Work instructions - Give the data again exactly, from its opening line through the line in which "1600x900 pixels." appears.

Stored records
────────────────────

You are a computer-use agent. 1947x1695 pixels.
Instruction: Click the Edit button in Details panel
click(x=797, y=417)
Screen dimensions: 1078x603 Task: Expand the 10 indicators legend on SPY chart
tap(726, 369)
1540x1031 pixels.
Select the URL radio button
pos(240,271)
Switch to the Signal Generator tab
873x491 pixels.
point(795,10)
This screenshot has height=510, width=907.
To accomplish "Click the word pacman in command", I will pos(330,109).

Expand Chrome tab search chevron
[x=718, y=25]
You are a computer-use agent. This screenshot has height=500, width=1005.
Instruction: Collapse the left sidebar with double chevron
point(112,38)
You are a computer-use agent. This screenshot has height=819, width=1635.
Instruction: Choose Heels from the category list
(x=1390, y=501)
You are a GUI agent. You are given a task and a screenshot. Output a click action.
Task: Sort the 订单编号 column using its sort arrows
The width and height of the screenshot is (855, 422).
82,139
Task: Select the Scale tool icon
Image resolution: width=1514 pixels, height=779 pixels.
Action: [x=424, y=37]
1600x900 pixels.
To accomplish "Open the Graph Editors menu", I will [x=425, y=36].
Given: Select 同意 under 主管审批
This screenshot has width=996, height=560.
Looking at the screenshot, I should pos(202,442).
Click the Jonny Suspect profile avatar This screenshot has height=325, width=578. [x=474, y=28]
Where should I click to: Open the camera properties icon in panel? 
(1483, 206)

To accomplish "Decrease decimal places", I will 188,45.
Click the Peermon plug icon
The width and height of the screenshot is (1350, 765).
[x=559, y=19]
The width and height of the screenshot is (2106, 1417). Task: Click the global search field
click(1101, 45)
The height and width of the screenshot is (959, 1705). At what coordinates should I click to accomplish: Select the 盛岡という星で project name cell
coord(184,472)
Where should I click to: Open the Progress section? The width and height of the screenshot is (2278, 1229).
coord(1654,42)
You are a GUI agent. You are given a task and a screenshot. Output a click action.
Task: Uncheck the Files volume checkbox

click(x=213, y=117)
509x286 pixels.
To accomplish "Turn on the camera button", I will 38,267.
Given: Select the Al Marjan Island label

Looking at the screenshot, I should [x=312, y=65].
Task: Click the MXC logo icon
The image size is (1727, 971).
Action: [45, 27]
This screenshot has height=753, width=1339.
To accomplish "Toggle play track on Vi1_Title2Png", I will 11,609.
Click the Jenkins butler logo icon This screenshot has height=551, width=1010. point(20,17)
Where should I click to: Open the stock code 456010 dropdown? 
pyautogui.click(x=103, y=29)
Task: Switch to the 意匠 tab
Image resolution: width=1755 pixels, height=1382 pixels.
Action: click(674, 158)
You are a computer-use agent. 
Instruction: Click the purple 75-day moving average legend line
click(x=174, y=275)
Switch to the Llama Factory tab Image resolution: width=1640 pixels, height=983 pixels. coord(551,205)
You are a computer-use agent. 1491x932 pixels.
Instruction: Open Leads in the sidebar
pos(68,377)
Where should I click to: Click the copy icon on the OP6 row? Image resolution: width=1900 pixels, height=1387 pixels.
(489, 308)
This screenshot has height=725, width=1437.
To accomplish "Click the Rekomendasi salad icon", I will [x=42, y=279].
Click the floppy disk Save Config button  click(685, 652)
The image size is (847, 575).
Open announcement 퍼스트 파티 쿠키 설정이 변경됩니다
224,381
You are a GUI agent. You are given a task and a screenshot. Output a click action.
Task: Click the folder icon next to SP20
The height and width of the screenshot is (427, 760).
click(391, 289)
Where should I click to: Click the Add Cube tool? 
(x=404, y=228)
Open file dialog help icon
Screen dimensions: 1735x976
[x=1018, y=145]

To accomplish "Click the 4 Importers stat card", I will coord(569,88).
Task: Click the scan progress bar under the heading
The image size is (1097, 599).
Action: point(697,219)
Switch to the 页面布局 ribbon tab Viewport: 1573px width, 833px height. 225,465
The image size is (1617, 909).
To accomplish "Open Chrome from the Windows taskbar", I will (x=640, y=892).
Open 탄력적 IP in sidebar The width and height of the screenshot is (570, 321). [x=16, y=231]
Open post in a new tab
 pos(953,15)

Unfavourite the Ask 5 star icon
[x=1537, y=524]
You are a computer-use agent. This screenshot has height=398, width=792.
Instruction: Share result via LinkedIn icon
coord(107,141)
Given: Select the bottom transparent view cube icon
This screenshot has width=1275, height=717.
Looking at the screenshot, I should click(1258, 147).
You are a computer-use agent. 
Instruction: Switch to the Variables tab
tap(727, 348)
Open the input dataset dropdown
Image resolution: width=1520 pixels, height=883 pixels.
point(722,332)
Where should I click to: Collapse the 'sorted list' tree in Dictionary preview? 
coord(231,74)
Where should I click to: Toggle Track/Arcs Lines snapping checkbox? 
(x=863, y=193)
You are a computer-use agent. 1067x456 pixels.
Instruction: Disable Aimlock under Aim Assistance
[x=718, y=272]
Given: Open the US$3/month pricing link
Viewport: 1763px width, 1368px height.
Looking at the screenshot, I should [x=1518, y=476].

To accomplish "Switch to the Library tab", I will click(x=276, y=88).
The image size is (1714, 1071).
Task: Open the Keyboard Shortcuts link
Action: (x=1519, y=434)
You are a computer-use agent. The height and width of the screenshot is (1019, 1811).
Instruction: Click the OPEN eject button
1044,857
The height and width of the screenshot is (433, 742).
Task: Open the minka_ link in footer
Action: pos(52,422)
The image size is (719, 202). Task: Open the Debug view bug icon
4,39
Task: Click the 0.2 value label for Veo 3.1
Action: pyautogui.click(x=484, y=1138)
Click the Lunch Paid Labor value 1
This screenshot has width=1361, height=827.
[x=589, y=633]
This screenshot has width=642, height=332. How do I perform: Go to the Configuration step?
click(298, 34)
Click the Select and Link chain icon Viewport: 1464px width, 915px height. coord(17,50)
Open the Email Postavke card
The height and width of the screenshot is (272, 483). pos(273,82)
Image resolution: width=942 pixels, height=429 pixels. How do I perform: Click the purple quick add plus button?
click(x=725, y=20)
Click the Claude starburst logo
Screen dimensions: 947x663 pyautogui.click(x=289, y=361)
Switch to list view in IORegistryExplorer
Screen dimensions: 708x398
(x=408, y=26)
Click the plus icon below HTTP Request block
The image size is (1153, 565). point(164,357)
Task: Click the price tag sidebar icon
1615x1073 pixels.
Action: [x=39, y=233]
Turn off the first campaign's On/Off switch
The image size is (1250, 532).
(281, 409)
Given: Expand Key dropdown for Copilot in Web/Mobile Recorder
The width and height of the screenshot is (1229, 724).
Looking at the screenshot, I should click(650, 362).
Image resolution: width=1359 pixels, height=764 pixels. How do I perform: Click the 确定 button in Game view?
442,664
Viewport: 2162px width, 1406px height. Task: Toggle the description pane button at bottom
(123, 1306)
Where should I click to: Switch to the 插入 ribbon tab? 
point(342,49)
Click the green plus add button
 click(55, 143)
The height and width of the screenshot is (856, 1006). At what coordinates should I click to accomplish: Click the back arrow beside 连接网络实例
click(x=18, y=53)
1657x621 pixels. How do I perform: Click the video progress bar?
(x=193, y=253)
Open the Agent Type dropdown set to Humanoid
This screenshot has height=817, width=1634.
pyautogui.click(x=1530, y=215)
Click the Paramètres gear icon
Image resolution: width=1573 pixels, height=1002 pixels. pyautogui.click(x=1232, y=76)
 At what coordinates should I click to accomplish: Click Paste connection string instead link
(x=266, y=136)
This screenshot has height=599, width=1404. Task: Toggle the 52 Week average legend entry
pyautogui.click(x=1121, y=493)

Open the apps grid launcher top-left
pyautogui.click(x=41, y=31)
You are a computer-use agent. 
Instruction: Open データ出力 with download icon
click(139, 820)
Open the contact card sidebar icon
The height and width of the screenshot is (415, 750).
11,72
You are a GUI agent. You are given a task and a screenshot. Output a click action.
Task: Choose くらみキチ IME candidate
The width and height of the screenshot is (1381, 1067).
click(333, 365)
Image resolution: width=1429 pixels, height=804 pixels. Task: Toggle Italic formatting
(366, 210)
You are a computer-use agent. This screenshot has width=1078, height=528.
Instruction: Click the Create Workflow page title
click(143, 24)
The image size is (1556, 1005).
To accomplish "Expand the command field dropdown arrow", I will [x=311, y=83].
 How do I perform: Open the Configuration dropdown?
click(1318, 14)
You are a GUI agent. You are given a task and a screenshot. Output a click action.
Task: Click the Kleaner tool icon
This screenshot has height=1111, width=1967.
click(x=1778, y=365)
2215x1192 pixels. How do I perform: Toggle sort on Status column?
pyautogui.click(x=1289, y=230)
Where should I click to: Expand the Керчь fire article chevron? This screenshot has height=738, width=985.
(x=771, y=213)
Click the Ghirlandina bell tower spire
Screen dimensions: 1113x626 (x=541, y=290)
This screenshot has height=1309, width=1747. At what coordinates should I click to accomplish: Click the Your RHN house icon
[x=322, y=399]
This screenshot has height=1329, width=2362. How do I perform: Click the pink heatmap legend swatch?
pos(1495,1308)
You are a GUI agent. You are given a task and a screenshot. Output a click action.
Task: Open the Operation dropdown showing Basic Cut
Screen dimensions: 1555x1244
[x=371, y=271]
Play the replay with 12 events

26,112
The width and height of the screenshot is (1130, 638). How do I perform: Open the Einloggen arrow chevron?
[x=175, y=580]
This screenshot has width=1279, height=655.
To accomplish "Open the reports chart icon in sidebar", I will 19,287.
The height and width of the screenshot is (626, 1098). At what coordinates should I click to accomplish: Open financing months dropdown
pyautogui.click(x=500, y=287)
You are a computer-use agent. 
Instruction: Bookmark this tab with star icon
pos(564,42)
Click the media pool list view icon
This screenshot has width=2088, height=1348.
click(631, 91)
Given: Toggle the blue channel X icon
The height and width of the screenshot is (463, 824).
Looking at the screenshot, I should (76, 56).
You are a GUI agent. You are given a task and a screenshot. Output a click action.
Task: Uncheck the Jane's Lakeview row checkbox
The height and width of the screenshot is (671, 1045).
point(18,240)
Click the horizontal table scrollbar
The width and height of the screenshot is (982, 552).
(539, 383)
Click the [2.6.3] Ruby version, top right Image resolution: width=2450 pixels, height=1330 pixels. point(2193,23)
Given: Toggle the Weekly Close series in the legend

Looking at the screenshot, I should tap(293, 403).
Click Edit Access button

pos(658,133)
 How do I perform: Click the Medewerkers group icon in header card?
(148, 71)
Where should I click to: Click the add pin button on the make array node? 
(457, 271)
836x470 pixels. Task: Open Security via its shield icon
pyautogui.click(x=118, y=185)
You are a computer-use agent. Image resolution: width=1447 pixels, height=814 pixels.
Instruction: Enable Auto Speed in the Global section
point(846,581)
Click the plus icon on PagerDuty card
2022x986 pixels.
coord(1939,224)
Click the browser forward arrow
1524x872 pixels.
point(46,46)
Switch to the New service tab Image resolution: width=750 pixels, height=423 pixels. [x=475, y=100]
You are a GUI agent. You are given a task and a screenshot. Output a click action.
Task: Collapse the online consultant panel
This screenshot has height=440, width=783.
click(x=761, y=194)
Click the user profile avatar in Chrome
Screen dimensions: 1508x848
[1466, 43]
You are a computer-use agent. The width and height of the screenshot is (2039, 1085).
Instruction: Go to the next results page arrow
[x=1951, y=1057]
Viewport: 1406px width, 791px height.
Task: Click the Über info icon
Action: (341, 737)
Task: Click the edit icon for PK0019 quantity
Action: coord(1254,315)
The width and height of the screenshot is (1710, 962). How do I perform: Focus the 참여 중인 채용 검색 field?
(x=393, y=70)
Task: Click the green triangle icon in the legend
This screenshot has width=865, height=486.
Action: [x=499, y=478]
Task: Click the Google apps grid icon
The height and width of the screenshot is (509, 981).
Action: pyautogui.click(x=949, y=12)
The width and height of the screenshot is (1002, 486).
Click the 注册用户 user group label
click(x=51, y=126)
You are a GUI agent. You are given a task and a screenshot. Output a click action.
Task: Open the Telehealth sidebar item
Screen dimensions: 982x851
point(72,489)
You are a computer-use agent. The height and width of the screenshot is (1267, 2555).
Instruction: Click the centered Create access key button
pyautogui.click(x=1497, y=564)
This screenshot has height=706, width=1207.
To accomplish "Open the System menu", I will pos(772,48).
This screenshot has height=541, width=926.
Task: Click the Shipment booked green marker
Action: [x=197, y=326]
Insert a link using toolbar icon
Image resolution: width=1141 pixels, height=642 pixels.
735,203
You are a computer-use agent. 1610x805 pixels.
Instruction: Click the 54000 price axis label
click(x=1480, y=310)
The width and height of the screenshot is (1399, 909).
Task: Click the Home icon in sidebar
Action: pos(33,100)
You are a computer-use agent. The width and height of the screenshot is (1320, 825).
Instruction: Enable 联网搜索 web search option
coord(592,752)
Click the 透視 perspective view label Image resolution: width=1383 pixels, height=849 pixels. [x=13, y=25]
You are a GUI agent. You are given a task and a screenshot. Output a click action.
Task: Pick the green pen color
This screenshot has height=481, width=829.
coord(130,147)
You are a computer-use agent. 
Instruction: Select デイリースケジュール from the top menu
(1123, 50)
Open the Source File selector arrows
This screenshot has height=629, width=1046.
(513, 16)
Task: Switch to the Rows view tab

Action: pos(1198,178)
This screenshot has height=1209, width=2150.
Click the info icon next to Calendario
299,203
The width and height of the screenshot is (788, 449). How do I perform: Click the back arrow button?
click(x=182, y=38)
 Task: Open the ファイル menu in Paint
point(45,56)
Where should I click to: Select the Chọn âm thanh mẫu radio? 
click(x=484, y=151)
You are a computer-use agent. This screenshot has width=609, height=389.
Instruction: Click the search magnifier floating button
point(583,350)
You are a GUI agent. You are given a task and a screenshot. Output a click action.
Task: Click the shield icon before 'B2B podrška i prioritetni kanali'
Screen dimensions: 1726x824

────────────────────

Exercise answer -
You are a computer-use agent. 1947x1695 pixels.
Instruction: Click the Edit button in Details panel
click(x=797, y=417)
Screen dimensions: 1078x603 Task: Expand the 10 indicators legend on SPY chart
tap(726, 369)
1540x1031 pixels.
Select the URL radio button
pos(240,271)
Switch to the Signal Generator tab
873x491 pixels.
point(795,10)
This screenshot has height=510, width=907.
To accomplish "Click the word pacman in command", I will pos(330,109).

Expand Chrome tab search chevron
[x=718, y=25]
You are a computer-use agent. This screenshot has height=500, width=1005.
Instruction: Collapse the left sidebar with double chevron
point(112,38)
You are a computer-use agent. This screenshot has height=819, width=1635.
Instruction: Choose Heels from the category list
(x=1390, y=501)
You are a GUI agent. You are given a task and a screenshot. Output a click action.
Task: Sort the 订单编号 column using its sort arrows
The width and height of the screenshot is (855, 422).
82,139
Task: Select the Scale tool icon
Image resolution: width=1514 pixels, height=779 pixels.
Action: [x=424, y=37]
1600x900 pixels.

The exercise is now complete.